--- AUFGABE 1 ---
Mit wie vielen Betten war das neue Israelitische Krankenhaus laut dem Seitenauszug ausgestattet?
--- AUFGABE 2 ---
Prüfen Sie anhand des Seitenauszugs, ob die folgenden Aussagen zutreffen: (a) Bedürftige wurden in den Hospitälern kostenlos gepflegt. (b) Die Simon-von-Utrecht-Straße hieß früher Altonaer Straße. (c) Vor dem Bau des Israelitischen Krankenhauses gab es in Hamburg und Altona drei Krankenhäuser der jüdischen Gemeinde.
--- AUFGABE 3 ---
Übersetzen Sie den folgenden Satz aus dem Seitenauszug ins Englische: „Bedürftige wurden in den Hospitälern kostenlos gepflegt, mitunter Jahre lang.“

--- SEITENAUSZUG ---
Schon vor dem Bau des Israelitischen Krankenhauses gab es in Hamburg und Altona zwei Krankenhäuser, die von der jüdischen Gemeinde mit Unterstützung der Stadt Hamburg betrieben wurden. Jüdische Krankenhäuser waren bis Mitte des 19. Jahrhunderts aber auch oder sogar vornehmlich der Armen- und Altenpflege gewidmet. Bedürftige wurden in den Hospitälern kostenlos gepflegt, mitunter Jahre lang.
Das neue Israelitische Krankenhaus an der heutigen Simon-von-Utrecht-Straße (früher: Eckernförder Straße) war mit 80 Betten ausgestattet und setzte neue Maßstäbe in Bezug auf Technik und Hygiene. Beim Bau des neuen Krankenhauses wurde aber ins Auge gefasst, in größerer Anzahl Selbstzahler und Kostgänger aufzunehmen.

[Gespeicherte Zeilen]

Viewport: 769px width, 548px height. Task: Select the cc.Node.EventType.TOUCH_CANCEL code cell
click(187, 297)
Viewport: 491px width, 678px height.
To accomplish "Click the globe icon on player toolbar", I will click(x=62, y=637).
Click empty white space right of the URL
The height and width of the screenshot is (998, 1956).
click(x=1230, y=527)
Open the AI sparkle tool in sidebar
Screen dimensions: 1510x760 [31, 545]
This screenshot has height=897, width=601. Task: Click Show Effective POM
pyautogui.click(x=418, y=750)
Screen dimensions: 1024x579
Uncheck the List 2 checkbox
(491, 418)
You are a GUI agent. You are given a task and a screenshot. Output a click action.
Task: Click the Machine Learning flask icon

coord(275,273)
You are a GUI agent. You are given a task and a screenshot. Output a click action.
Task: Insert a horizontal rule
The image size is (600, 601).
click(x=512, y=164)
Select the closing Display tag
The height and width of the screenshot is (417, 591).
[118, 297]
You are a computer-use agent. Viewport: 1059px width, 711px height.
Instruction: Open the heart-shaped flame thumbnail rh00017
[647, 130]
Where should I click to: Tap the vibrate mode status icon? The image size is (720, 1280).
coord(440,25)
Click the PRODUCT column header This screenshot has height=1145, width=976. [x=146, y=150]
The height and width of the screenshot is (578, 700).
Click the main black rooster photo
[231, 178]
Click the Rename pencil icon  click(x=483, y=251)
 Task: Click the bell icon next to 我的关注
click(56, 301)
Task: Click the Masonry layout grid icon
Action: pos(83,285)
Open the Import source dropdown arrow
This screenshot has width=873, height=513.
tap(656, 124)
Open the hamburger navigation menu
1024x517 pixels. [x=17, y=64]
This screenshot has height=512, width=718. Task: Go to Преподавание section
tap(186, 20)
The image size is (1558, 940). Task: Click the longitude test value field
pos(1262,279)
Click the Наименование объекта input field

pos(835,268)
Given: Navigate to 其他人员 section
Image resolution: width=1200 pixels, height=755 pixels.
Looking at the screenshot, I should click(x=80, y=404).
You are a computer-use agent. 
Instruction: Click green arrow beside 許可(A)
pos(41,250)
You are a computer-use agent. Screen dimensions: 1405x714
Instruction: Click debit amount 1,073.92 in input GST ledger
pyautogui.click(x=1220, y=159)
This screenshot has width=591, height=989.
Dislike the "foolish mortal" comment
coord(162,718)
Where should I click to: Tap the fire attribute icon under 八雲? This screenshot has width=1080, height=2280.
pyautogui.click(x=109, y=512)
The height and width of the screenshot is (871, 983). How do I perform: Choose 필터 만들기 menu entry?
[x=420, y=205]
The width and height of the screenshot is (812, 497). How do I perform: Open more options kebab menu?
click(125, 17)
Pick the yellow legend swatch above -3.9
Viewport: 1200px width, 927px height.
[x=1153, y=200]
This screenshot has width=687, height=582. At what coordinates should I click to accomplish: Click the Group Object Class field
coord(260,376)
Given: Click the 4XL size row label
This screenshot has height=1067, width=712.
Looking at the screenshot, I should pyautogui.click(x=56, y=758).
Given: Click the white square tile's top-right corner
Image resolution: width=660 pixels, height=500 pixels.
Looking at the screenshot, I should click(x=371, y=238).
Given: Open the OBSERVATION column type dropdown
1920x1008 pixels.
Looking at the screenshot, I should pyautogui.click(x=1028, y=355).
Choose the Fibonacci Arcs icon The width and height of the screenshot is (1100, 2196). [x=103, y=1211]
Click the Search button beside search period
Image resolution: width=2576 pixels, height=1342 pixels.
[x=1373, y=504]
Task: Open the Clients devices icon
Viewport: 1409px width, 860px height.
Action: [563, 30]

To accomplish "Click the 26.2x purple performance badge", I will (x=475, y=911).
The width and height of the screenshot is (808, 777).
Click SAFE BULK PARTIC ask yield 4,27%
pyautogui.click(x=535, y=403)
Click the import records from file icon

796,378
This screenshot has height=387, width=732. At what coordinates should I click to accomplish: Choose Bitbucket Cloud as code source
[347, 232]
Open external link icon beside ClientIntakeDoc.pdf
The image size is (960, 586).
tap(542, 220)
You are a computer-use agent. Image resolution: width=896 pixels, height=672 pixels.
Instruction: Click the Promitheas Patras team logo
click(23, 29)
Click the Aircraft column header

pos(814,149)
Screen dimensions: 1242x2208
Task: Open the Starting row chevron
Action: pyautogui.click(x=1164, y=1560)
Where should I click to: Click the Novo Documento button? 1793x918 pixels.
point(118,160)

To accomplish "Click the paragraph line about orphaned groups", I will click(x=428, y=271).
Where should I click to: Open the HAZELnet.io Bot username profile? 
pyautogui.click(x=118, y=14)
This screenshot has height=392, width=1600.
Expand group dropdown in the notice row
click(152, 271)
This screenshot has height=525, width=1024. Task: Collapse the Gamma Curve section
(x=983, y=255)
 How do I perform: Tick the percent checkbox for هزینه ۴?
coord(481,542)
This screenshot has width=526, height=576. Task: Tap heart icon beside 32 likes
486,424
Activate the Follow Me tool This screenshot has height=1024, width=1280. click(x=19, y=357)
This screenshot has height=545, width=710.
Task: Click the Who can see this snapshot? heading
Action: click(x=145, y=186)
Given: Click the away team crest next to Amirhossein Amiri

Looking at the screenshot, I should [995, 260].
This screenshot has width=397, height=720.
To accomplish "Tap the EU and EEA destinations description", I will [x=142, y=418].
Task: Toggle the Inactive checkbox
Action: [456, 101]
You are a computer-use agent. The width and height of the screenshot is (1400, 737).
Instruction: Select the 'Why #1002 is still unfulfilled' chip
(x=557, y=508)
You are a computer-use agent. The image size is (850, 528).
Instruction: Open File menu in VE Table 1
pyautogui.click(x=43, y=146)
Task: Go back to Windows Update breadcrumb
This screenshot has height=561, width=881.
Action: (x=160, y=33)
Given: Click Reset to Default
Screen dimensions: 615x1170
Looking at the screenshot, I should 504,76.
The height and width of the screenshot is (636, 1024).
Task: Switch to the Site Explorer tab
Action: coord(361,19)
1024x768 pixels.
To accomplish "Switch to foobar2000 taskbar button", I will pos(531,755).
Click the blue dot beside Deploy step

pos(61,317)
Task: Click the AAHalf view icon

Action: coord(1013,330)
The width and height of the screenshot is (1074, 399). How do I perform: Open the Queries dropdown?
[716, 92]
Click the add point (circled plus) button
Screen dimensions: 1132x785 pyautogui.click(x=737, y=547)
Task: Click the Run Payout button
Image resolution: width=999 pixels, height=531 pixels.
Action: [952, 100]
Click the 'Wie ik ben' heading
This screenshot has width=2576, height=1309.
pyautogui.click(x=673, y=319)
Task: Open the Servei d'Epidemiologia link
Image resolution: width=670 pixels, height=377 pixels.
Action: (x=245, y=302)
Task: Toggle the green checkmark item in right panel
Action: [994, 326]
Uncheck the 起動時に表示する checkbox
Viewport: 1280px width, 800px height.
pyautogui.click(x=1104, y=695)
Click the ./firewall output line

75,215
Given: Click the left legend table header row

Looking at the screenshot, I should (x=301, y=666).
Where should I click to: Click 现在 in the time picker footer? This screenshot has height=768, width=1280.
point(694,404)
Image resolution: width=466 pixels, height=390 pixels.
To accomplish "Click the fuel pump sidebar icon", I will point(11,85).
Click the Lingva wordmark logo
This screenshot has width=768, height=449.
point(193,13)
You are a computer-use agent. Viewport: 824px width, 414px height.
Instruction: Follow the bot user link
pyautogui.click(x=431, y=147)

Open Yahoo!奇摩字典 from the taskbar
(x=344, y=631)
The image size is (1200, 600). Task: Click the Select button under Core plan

--- ANTWORTFELD 1 ---
Es war mit 80 Betten ausgestattet.

--- ANTWORTFELD 2 ---
(a) Ja: „Bedürftige wurden in den Hospitälern kostenlos gepflegt, mitunter Jahre lang.“
(b) Nein: „früher: Eckernförder Straße“
(c) Nein: „gab es in Hamburg und Altona zwei Krankenhäuser“

--- ANTWORTFELD 3 ---
Needy people were cared for free of charge in the hospitals, sometimes for years.